### TASK DESCRIPTION
Could you write out each entry exactly as it reads?

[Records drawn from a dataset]

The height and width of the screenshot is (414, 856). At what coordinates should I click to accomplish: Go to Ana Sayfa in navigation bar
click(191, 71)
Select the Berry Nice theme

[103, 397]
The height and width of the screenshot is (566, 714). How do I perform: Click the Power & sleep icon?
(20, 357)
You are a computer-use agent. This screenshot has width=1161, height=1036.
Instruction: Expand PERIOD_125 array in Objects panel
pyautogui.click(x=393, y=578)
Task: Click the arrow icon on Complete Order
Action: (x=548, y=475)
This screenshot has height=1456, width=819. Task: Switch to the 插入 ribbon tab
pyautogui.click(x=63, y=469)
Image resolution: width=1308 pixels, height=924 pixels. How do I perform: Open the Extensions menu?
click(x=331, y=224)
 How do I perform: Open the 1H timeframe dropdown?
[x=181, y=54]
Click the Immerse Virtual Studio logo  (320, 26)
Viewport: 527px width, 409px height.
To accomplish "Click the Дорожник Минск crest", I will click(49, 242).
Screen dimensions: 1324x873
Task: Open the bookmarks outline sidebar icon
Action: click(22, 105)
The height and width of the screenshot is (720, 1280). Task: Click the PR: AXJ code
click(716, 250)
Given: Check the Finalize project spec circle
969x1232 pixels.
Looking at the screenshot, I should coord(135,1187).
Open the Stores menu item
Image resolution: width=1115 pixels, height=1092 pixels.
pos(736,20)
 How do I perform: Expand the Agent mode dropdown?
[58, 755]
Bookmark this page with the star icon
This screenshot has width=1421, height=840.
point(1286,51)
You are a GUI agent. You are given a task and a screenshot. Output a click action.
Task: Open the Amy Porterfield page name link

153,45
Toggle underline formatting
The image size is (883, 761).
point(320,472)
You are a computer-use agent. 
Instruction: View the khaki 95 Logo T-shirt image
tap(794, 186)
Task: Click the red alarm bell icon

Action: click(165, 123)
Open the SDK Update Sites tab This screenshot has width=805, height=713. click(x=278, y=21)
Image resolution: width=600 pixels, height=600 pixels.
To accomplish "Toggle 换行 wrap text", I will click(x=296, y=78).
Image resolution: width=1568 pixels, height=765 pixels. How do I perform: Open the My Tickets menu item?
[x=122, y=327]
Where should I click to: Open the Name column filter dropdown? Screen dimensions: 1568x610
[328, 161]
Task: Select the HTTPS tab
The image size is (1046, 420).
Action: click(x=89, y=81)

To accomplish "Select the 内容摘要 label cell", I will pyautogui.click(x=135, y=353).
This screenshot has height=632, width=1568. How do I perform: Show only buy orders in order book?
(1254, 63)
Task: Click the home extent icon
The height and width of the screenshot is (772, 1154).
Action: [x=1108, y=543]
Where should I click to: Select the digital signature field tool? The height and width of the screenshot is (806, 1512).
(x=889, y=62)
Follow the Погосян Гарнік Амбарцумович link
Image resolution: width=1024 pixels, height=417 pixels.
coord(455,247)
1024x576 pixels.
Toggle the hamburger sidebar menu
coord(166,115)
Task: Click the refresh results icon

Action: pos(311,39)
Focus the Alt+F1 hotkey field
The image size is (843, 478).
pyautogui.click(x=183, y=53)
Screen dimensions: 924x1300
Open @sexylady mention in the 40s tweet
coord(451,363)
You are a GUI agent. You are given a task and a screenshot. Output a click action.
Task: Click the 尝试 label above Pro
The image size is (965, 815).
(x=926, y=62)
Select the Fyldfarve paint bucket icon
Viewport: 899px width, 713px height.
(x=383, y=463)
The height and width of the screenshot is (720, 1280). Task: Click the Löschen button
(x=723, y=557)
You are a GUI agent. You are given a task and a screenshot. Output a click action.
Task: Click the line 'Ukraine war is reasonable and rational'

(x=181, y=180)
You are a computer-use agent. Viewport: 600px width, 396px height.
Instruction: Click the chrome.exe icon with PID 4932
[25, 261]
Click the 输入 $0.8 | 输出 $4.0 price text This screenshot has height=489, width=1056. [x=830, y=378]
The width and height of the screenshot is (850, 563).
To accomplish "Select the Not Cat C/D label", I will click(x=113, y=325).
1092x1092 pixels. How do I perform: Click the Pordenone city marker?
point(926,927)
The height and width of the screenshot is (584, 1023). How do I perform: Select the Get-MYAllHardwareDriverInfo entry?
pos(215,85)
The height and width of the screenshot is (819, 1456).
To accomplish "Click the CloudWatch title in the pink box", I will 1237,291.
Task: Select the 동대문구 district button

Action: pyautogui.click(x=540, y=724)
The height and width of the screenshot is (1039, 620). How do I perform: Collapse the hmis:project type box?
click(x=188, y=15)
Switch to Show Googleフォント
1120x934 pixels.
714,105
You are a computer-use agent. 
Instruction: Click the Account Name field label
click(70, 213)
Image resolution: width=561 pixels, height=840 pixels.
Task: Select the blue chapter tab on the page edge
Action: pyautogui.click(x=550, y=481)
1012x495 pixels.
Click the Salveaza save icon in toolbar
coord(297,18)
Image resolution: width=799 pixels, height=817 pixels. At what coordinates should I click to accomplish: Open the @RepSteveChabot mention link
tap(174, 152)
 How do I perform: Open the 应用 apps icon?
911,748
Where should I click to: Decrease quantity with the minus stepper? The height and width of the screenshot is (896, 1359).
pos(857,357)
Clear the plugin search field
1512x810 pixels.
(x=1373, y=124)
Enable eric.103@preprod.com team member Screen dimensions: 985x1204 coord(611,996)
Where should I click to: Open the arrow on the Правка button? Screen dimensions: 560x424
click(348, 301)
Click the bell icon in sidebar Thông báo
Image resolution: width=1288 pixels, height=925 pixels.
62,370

### TASK RESPONSE
The height and width of the screenshot is (414, 856). At what coordinates should I click to accomplish: Go to Ana Sayfa in navigation bar
click(191, 71)
Select the Berry Nice theme

[103, 397]
The height and width of the screenshot is (566, 714). How do I perform: Click the Power & sleep icon?
(20, 357)
You are a computer-use agent. This screenshot has width=1161, height=1036.
Instruction: Expand PERIOD_125 array in Objects panel
pyautogui.click(x=393, y=578)
Task: Click the arrow icon on Complete Order
Action: (x=548, y=475)
This screenshot has height=1456, width=819. Task: Switch to the 插入 ribbon tab
pyautogui.click(x=63, y=469)
Image resolution: width=1308 pixels, height=924 pixels. How do I perform: Open the Extensions menu?
click(x=331, y=224)
 How do I perform: Open the 1H timeframe dropdown?
[x=181, y=54]
Click the Immerse Virtual Studio logo  (320, 26)
Viewport: 527px width, 409px height.
To accomplish "Click the Дорожник Минск crest", I will click(49, 242).
Screen dimensions: 1324x873
Task: Open the bookmarks outline sidebar icon
Action: click(22, 105)
The height and width of the screenshot is (720, 1280). Task: Click the PR: AXJ code
click(716, 250)
Given: Check the Finalize project spec circle
969x1232 pixels.
Looking at the screenshot, I should coord(135,1187).
Open the Stores menu item
Image resolution: width=1115 pixels, height=1092 pixels.
pos(736,20)
 How do I perform: Expand the Agent mode dropdown?
[58, 755]
Bookmark this page with the star icon
This screenshot has width=1421, height=840.
point(1286,51)
You are a GUI agent. You are given a task and a screenshot. Output a click action.
Task: Open the Amy Porterfield page name link

153,45
Toggle underline formatting
The image size is (883, 761).
point(320,472)
You are a computer-use agent. 
Instruction: View the khaki 95 Logo T-shirt image
tap(794, 186)
Task: Click the red alarm bell icon

Action: click(165, 123)
Open the SDK Update Sites tab This screenshot has width=805, height=713. click(x=278, y=21)
Image resolution: width=600 pixels, height=600 pixels.
To accomplish "Toggle 换行 wrap text", I will click(x=296, y=78).
Image resolution: width=1568 pixels, height=765 pixels. How do I perform: Open the My Tickets menu item?
[x=122, y=327]
Where should I click to: Open the Name column filter dropdown? Screen dimensions: 1568x610
[328, 161]
Task: Select the HTTPS tab
The image size is (1046, 420).
Action: click(x=89, y=81)

To accomplish "Select the 内容摘要 label cell", I will pyautogui.click(x=135, y=353).
This screenshot has height=632, width=1568. How do I perform: Show only buy orders in order book?
(1254, 63)
Task: Click the home extent icon
The height and width of the screenshot is (772, 1154).
Action: [x=1108, y=543]
Where should I click to: Select the digital signature field tool? The height and width of the screenshot is (806, 1512).
(x=889, y=62)
Follow the Погосян Гарнік Амбарцумович link
Image resolution: width=1024 pixels, height=417 pixels.
coord(455,247)
1024x576 pixels.
Toggle the hamburger sidebar menu
coord(166,115)
Task: Click the refresh results icon

Action: pos(311,39)
Focus the Alt+F1 hotkey field
The image size is (843, 478).
pyautogui.click(x=183, y=53)
Screen dimensions: 924x1300
Open @sexylady mention in the 40s tweet
coord(451,363)
You are a GUI agent. You are given a task and a screenshot. Output a click action.
Task: Click the 尝试 label above Pro
The image size is (965, 815).
(x=926, y=62)
Select the Fyldfarve paint bucket icon
Viewport: 899px width, 713px height.
(x=383, y=463)
The height and width of the screenshot is (720, 1280). Task: Click the Löschen button
(x=723, y=557)
You are a GUI agent. You are given a task and a screenshot. Output a click action.
Task: Click the line 'Ukraine war is reasonable and rational'

(x=181, y=180)
You are a computer-use agent. Viewport: 600px width, 396px height.
Instruction: Click the chrome.exe icon with PID 4932
[25, 261]
Click the 输入 $0.8 | 输出 $4.0 price text This screenshot has height=489, width=1056. [x=830, y=378]
The width and height of the screenshot is (850, 563).
To accomplish "Select the Not Cat C/D label", I will click(x=113, y=325).
1092x1092 pixels. How do I perform: Click the Pordenone city marker?
point(926,927)
The height and width of the screenshot is (584, 1023). How do I perform: Select the Get-MYAllHardwareDriverInfo entry?
pos(215,85)
The height and width of the screenshot is (819, 1456).
To accomplish "Click the CloudWatch title in the pink box", I will 1237,291.
Task: Select the 동대문구 district button

Action: pyautogui.click(x=540, y=724)
The height and width of the screenshot is (1039, 620). How do I perform: Collapse the hmis:project type box?
click(x=188, y=15)
Switch to Show Googleフォント
1120x934 pixels.
714,105
You are a computer-use agent. 
Instruction: Click the Account Name field label
click(70, 213)
Image resolution: width=561 pixels, height=840 pixels.
Task: Select the blue chapter tab on the page edge
Action: pyautogui.click(x=550, y=481)
1012x495 pixels.
Click the Salveaza save icon in toolbar
coord(297,18)
Image resolution: width=799 pixels, height=817 pixels. At what coordinates should I click to accomplish: Open the @RepSteveChabot mention link
tap(174, 152)
 How do I perform: Open the 应用 apps icon?
911,748
Where should I click to: Decrease quantity with the minus stepper? The height and width of the screenshot is (896, 1359).
pos(857,357)
Clear the plugin search field
1512x810 pixels.
(x=1373, y=124)
Enable eric.103@preprod.com team member Screen dimensions: 985x1204 coord(611,996)
Where should I click to: Open the arrow on the Правка button? Screen dimensions: 560x424
click(348, 301)
Click the bell icon in sidebar Thông báo
Image resolution: width=1288 pixels, height=925 pixels.
62,370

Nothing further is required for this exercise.